In one of my pre-children epiphanies, I knew I was “ready” when I realized I would never be ready. As with so many things in life, no amount of preparation can really satisfy what only experience in real-time can teach you. And, had anyone tried to tell me all that I have learned in the last six years since becoming a parent, I wouldn’t have appreciated it.

I remember one summer when I was about 11 years old, standing at the top of the high dive during a week-long stint at camp. I had climbed the ladder, prepared to jump and then found myself frozen in fear at the edge of the diving board. I couldn’t jump. There was nothing to gauge my readiness to step off the edge. I was paralyzed by my fear of heights. Somehow, though, I did finally jump, plunging into the water below and resurfacing to the applause of my friends. There was no room to consider how ready I was to hurl myself into the air off of a flimsy diving board and plummet into a cold swimming pool to arise with a wedgie and a nose full of water; someone else was waiting behind me to jump, so I had better get on with it! Apparently, the memory is still vivid. Yet, I survived, and that leap was the first of many leaps into unknown waters I have taken in the years since.

While there are things for which we can never be ready and must jump, often blindly into, and learn to sink or swim, there are also times when gauging our readiness is critical. When our actions and decisions directly impact others, we must weigh the consequences, regardless of how ready we feel we are for the next step. Or, when we find our foundation shifting, when stability is threatened or loss chokes out our sense of choice, leaving us to feel powerless, we must take pause and not passively let circumstances dictate our fate.

A couple of weeks ago, I filed the paperwork in the county courthouse to return to my maiden name. I had not been ready, nearly two years ago, to depart from my married name. Decision after decision loomed. Grief and sadness paralyzed me. My security was threatened as I watched my marriage of 14 years crumble. Without realizing it at the time, I was clinging to what little control I had, holding on to all that I could to maintain some dignity when so much was out of my depth to stop. I wasn’t ready yet.

Thankfully no one pressed me on the matter. Sure friends wondered what I would do, but there was no pressure to explain my reasoning for not changing my name right away, for not getting rid of my wedding dress sooner or throwing out sappy love notes written between two people who are now strangers. I was not ready yet.
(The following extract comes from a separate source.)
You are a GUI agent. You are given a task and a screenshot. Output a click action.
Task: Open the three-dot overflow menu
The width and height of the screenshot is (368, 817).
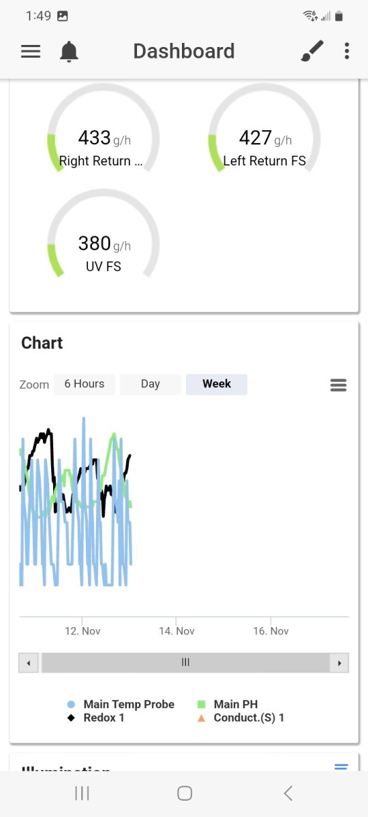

So, as it goes with healing, our forward motion may be imperceptible to all, including ourselves. Then one day, we find we are ready for a step we had not been ready for before, and we put one foot in front of the other. We must first, however, honor ourselves by listening to our gut and trusting our instincts to not just react but, instead, to respect our need for wise timing. And when we have our bearings, we can empower ourselves by choosing when we are ready and pacing ourselves with each step we take; and in so doing, we restore our dignity.